--- RECORDS PROVIDED ---

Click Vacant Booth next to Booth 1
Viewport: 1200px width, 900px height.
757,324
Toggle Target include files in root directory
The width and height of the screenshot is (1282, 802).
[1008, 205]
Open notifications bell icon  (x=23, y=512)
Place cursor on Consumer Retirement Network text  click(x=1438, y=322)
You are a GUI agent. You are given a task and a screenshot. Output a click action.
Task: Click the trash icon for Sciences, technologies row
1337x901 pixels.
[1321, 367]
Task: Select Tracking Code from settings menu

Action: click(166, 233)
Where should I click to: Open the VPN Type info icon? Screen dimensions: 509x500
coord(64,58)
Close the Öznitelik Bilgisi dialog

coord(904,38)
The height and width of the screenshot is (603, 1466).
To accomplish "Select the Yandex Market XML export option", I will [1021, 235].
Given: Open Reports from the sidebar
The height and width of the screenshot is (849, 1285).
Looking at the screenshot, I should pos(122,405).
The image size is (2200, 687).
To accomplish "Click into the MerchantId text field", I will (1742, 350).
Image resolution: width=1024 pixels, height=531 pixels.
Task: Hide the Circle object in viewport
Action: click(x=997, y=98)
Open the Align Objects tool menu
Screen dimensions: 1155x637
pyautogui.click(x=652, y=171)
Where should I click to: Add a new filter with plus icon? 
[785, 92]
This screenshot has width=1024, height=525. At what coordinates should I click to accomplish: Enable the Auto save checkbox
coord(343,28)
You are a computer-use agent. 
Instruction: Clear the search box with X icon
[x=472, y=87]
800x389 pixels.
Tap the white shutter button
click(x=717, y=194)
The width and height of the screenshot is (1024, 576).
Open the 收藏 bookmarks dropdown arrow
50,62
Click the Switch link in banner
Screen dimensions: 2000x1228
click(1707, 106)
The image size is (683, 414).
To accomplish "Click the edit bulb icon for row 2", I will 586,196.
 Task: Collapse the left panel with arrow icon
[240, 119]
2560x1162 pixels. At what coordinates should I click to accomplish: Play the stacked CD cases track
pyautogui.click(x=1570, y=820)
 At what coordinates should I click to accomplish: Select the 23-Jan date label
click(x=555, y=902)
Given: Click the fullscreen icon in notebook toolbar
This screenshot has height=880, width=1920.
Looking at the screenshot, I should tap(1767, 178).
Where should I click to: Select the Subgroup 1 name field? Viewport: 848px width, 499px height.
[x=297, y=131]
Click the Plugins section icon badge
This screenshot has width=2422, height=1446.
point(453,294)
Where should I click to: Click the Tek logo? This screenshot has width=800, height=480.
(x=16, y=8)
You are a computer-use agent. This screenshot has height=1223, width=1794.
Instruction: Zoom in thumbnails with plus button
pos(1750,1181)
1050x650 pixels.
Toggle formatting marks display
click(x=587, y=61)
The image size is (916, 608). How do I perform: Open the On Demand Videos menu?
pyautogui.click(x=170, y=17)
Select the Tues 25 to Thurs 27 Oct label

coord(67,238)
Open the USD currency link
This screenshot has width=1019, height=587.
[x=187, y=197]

---

■ REQUEST ■
Rewrite the data above, replacing "Where should I click to" with "Where do I click to" everywhere and leaving all other text unchanged.

■ RESPONSE BELOW ■
Click Vacant Booth next to Booth 1
Viewport: 1200px width, 900px height.
757,324
Toggle Target include files in root directory
The width and height of the screenshot is (1282, 802).
[1008, 205]
Open notifications bell icon  (x=23, y=512)
Place cursor on Consumer Retirement Network text  click(x=1438, y=322)
You are a GUI agent. You are given a task and a screenshot. Output a click action.
Task: Click the trash icon for Sciences, technologies row
1337x901 pixels.
[1321, 367]
Task: Select Tracking Code from settings menu

Action: click(166, 233)
Where do I click to: Open the VPN Type info icon? Screen dimensions: 509x500
coord(64,58)
Close the Öznitelik Bilgisi dialog

coord(904,38)
The height and width of the screenshot is (603, 1466).
To accomplish "Select the Yandex Market XML export option", I will [1021, 235].
Given: Open Reports from the sidebar
The height and width of the screenshot is (849, 1285).
Looking at the screenshot, I should pos(122,405).
The image size is (2200, 687).
To accomplish "Click into the MerchantId text field", I will (1742, 350).
Image resolution: width=1024 pixels, height=531 pixels.
Task: Hide the Circle object in viewport
Action: click(x=997, y=98)
Open the Align Objects tool menu
Screen dimensions: 1155x637
pyautogui.click(x=652, y=171)
Where do I click to: Add a new filter with plus icon? 
[785, 92]
This screenshot has width=1024, height=525. At what coordinates should I click to accomplish: Enable the Auto save checkbox
coord(343,28)
You are a computer-use agent. 
Instruction: Clear the search box with X icon
[x=472, y=87]
800x389 pixels.
Tap the white shutter button
click(x=717, y=194)
The width and height of the screenshot is (1024, 576).
Open the 收藏 bookmarks dropdown arrow
50,62
Click the Switch link in banner
Screen dimensions: 2000x1228
click(1707, 106)
The image size is (683, 414).
To accomplish "Click the edit bulb icon for row 2", I will 586,196.
 Task: Collapse the left panel with arrow icon
[240, 119]
2560x1162 pixels. At what coordinates should I click to accomplish: Play the stacked CD cases track
pyautogui.click(x=1570, y=820)
 At what coordinates should I click to accomplish: Select the 23-Jan date label
click(x=555, y=902)
Given: Click the fullscreen icon in notebook toolbar
This screenshot has height=880, width=1920.
Looking at the screenshot, I should tap(1767, 178).
Where do I click to: Select the Subgroup 1 name field? Viewport: 848px width, 499px height.
[x=297, y=131]
Click the Plugins section icon badge
This screenshot has width=2422, height=1446.
point(453,294)
Where do I click to: Click the Tek logo? This screenshot has width=800, height=480.
(x=16, y=8)
You are a computer-use agent. This screenshot has height=1223, width=1794.
Instruction: Zoom in thumbnails with plus button
pos(1750,1181)
1050x650 pixels.
Toggle formatting marks display
click(x=587, y=61)
The image size is (916, 608). How do I perform: Open the On Demand Videos menu?
pyautogui.click(x=170, y=17)
Select the Tues 25 to Thurs 27 Oct label

coord(67,238)
Open the USD currency link
This screenshot has width=1019, height=587.
[x=187, y=197]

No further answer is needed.